• **YOUR GOAL**: The response must be the exact lines from the one that contains "Viewport: 1568px width, 688px height." through the end of the material, with no pictures and no additional lines.

• **DATA FOR THIS EXERCISE**:
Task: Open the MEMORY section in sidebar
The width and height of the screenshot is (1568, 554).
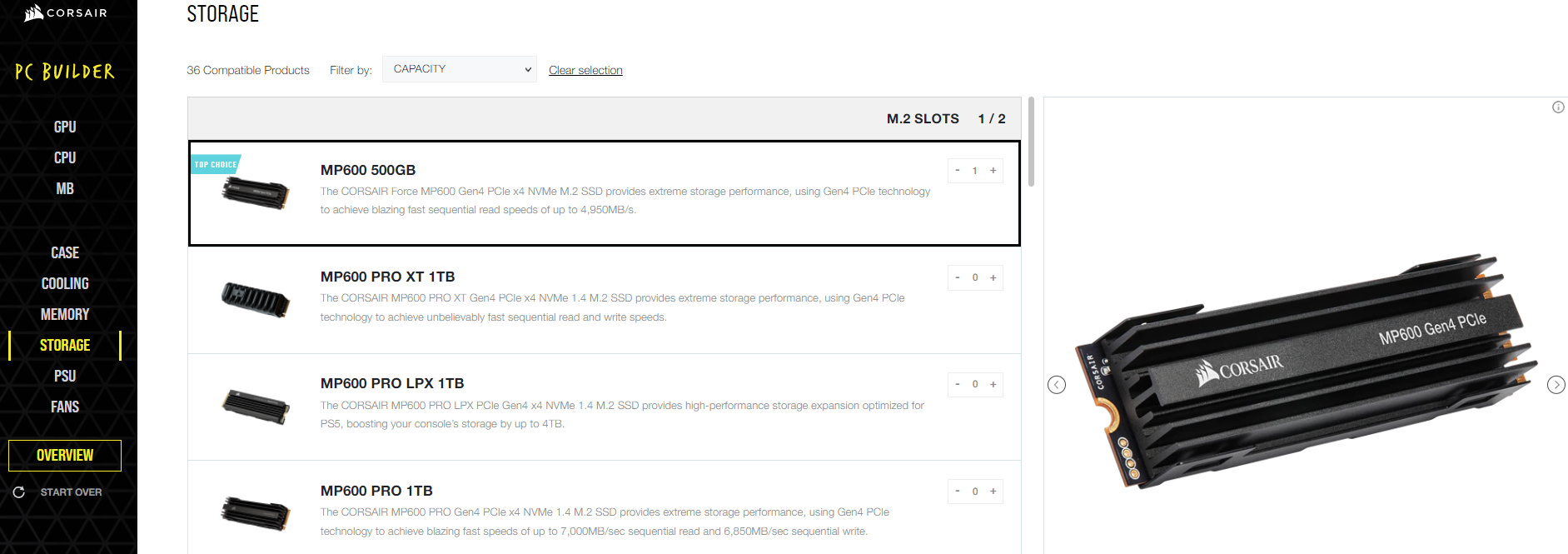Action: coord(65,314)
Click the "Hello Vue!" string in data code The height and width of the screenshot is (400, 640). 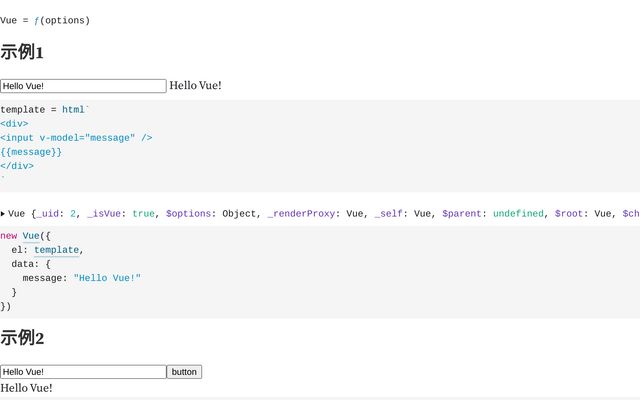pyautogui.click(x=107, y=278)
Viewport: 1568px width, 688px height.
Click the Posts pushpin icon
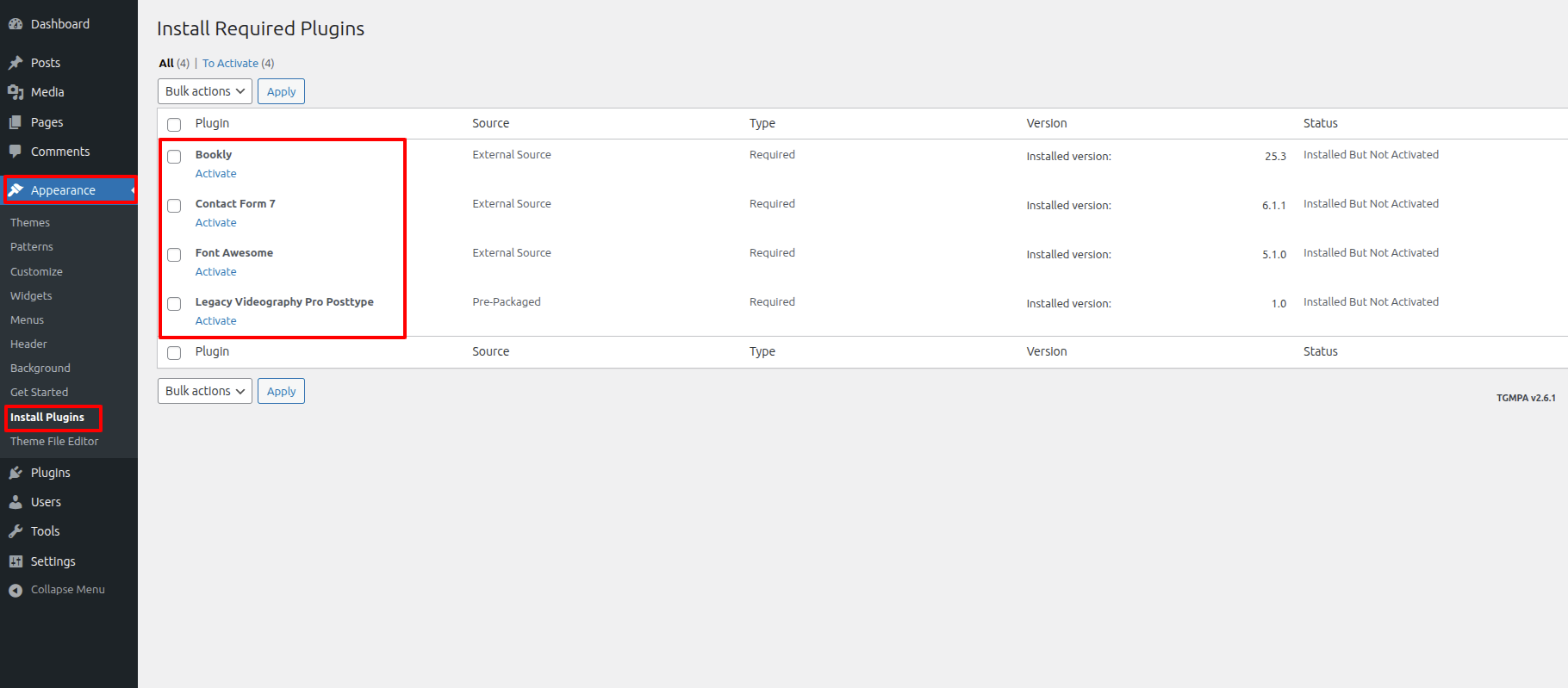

• **TASK RESPONSE**:
Viewport: 1568px width, 688px height.
Click the Posts pushpin icon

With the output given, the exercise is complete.